I’m sat in bed writing this post after what has to have been the most boring New Year I have ever had. We don’t ever get out on NYE which doesn’t bother me one bit but we usually order food in. Watch the equivalent of Sydney Harbour fireworks kicking off from the neighbours out the window and at least acknowledge the year passing.

This year the only thing I celebrating passing was the bug I had picked up from Reilly. Bedroom bound for 2 days with frequent trips to the loo (remember I can’t go til Reilly goes first so it gets tricky). I managed an hour downstairs with a dry bit of toast and League of Gentlemen then back into bed. Today has been just as fun. I’ve looked at approximately 150 holidays with Reilly who is now in holiday mode, watched Charlie and Lola ‘we can look after your dog’ 100 times and didn’t get to see 2 minutes of Dunkirk because Reilly has attached himself to me like a lovable barnacle to a rudder. Instead I retreat back upstairs and in the small amounts of time I’m permitted my phone I scroll through peoples look how amazing our NYE is posts and swear under my breath.

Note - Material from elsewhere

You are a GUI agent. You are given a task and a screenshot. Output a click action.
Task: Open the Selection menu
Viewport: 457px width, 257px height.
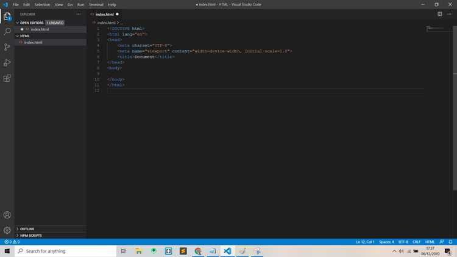click(x=42, y=5)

Seeing as I don’t like people that much it’s not the end of the world as i’ve made it sound and you’re actually welcome to NYE festivities I find it quite frankly overrated and shite and it has given me some time to reflect on 2017. Thing that stands out the most is how much I have learned about autism. Through researching but mostly by listening to autistic people. Twitter is a fountain of knowledge that we as parents should be tapping into. I will continue to do this. From the horses mouth cannot be wrong. You will be surprised and hopefully appalled at how huge the struggle is for their voices to be heard. I want Reilly’s voice to be heard when he is ready and why shouldn’t it be?
2017 has brought lots of stress to our home. Lack of childminders, money, anxiety, siblings, usual shit. We continue to wade through it though. There’s always light at the end of the tunnel, might be in the distance but its there. It also brought us Tarly Dog. Worlds naughtiest pie stealing Puppy.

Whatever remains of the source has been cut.